# WHAT THIS EXERCISE ASKS
[a] Which figure numbers does the shredder detector passage refer to? List every one.
[b] How would the sentence "A spring 128 may be used to bias the contact member 120 into the throat 36." from the shredder detector passage read in Spanish?

# EXCERPTED PASSAGE
In another embodiment, illustrated in FIG. 9, the detector 100 includes the contact member 120 and a piezoelectric sensor 124.  In this embodiment, the contact member 120 is mounted such that it protrudes through one wall 126 of the throat and
into the throat by a small amount, thereby creating a slightly narrower throat opening.  A spring 128 may be used to bias the contact member 120 into the throat 36.  The narrower opening that is created by a tip 130 of the contact member 120 and a wall
132 opposite the spring 128 is less than the predetermined maximum thickness.  Therefore, if an item that is too thick to be shredded enters the throat 36, it will engage a top side 134 of the contact member 120.  Because the top side 134 of the contact
member 120 is sloped, the contact member 120 will move against the bias of the spring 128 and into contact with the piezoelectric sensor 124, thereby causing a voltage to be created within the piezoelectric sensor 124.  As the thickness of the item
increases, the force applied by the contact member 120 to the piezoelectric sensor 124 increases, thereby increasing the voltage generated within the piezoelectric sensor 124.  The resulting voltage may be communicated to the controller 200 or directly
to the indicator 110, thereby causing the indicator 110 to indicate that the item is above the predetermined maximum thickness.  In addition, the controller, upon sensing the voltage, may prevent power from powering the motor 18 to drive the shafts 20
and cutter elements 19.  Of course, different configurations of the piezoelectric sensor 124 and contact member 120 may be used.  The illustrated embodiment is not intended to be limiting in any way.


In another embodiment, illustrated in FIG. 10, the detector 100 includes the contact member 120 and an optical sensor 140.  In this embodiment, the contact member 120 is pivotally mounted such that one portion extends into the throat 36 and
another portion, which has a plurality of rotation indicators 142, extends away from the throat 36.  The optical sensor 140 may be configured to sense the rotation indicators 142 as the rotation indicators 142 rotate past the optical sensor 140.  For
example, the optical sensor 140 may include an infrared LED 144 and a dual die infrared receiver 146 to detect the direction and amount of motion of the contact member 120.  As shown in FIG. 7, the contact member 120 may be configured such that a small
amount of rotation of the contact member is amplified at the opposite end of the contact member 120, thereby improving the sensor's ability to sense changes in the thickness of the items that cause the contact member 120 to rotate.  Of course, different
configurations of the optical sensor 140 and contact member 120 may be used.  The illustrated embodiment is not intended to be limiting in any way.

# RECORDS

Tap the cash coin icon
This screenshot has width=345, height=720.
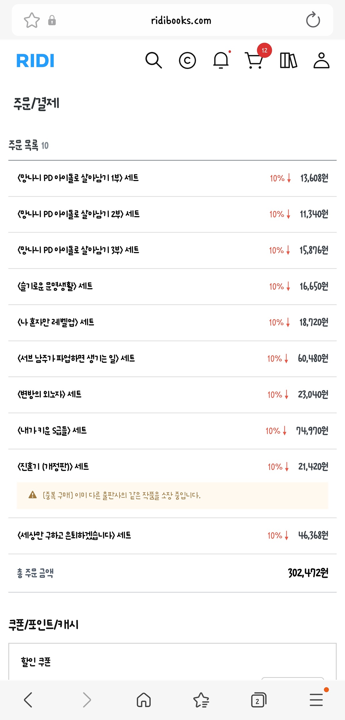pyautogui.click(x=187, y=60)
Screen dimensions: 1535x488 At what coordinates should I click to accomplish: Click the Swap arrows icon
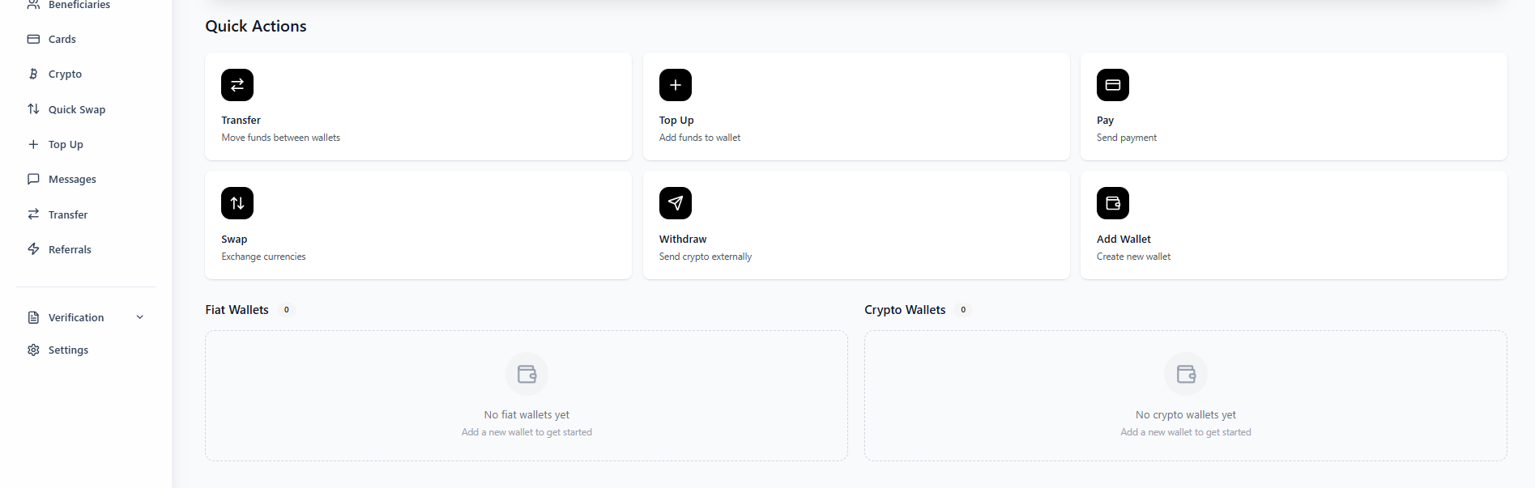point(237,203)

# COMPLETED EXERCISE
[a] FIG. 9, FIG. 10, FIG. 7

[b] Puede utilizarse un resorte 128 para empujar el elemento de contacto 120 hacia el interior de la garganta 36.